Last year, about 5,400 detainees at Cook County Jail received treatment for opioid use – an average of 375-400 each month.
While the overall jail population has been decreasing in recent years, the number of individuals in need of treatment for opioid addiction has been on the rise, said Dr. Connie Mennella, chair of correctional health for Cook County Health.
Mennella is hopeful that a new grant will allow the jail to treat even more detainees. “Right now, we’re seeing an acknowledgement that this is a public health crisis,” Mennella said. “And right now, we’re beginning to see all hands on deck and we’re going to be part of it.”
Cook County Jail has been selected as one of 15 jails across the country to receive a grant from Arnold Ventures, a national philanthropy headquartered in Houston, Texas, and the U.S. Department of Justice’s Bureau of Justice Assistance to expand medication-assisted treatment for opioid addiction in jails.
“We know that medication is effective in preventing overdose deaths and relapse with opioid use disorder, and we know the risk of opioid overdose when people are in jail or released is very high,” said Julie Williams, a public health manager at Arnold Ventures who developed the grant program.

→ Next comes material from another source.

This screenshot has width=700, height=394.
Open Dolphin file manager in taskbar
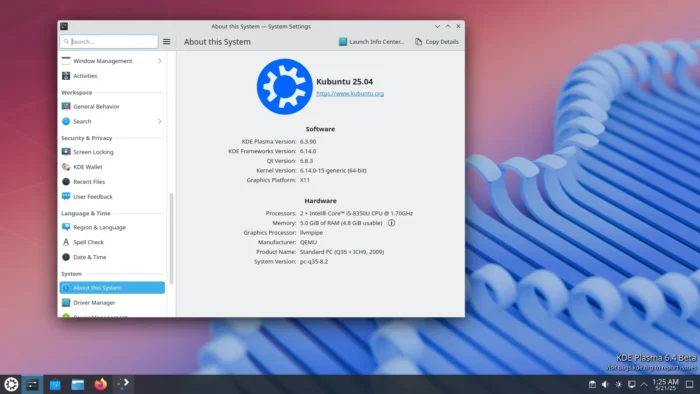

Individuals discharged from a correctional system are particularly vulnerable: Their risk of overdose is 40 times greater than the general population in the first two weeks post-discharge, according to Cook County Health.
“We also know, unfortunately, despite that very few people actually receive any treatment medication in jail. The point of this initiative is to try to change that,” Williams said. “We selected 15 diverse counties around the country in the hopes of setting up opioid treatment in jails, so that others can look to them as an example.”
Cook County Jail has long offered medication-assisted treatment and detoxification programs that allowed individuals who were receiving treatment prior to incarceration to continue that treatment in jail, according to Dr. Stamatia Richardson, divisional chair and lead physician for the substance use disorder program at Cook County Health.
In 2014, Cook County began offering medication-assisted treatment to individuals who were not receiving treatment prior to incarceration. Two years later, the jail started a program that trained individuals how to use the opioid reversal medication naloxone and armed them with a kit upon discharge. Currently, the jail offers all three FDA-approved drugs for medication-assisted treatment – methadone, buprenorphine and naltrexone – in conjunction with behavioral health supports.
“Cook County is leading the pack. Both in terms of its offerings of medications and its size,” said Williams. (Cook County Jail is the largest single-site jail in the nation.) “We anticipate some other counties learning from what Cook County has already done.”
Education is the main focus of the nine-month grant, which will provide recipients with about $700,000 worth of in-kind services to address the issue, including site visits, technical support, webinars and a pair of meetings in Washington, D.C., in August and January 2020.
Mennella and Richardson are hoping to learn best practices for treatment, and they’re particularly interested in seeking advice for developing treatment plans.
“Jails are unique in that discharge dates are unknown,” said Mennella. “The length of stay (for a detainee) may be eight hours or eight years. (We’re interested in) looking at opportunities, like, ‘What does treatment look like if they’re here 48 hours? What can we do in 48 hours, and what’s best to focus on in 48 hours?’ … It’s not as simple as one would think. Because we don’t have outdates, we’d like more expertise on how to best develop that plan because there are some unknowns.”
Mennella and Richardson are also seeking guidance on navigating transitions in care, such as when an individual leaves jail and begins electronic monitoring on parole, to ensure continued treatment.
“There’s still not enough care in the community,” Richardson said. “We have to grow together within the bars and outside. If we don’t grow together, the care will be better in one place than another. We don’t want people to have to be incarcerated to get care.”
Ensuring that continuation of care outside of jails is crucial and will be key for the second phase of the grant, says Williams. “The first nine months is setting up, finalizing protocols and getting the necessary stakeholders on board and support from the community,” she said.
The second phase of the grant will involve a subset of the 15 selected counties that are the best prepared to roll out programs, according to Williams.
All materials generated from the grant will be made publicly available and dissmeminated nationally to law enforcement agencies, public health departments and addiction treatment providers, says Williams.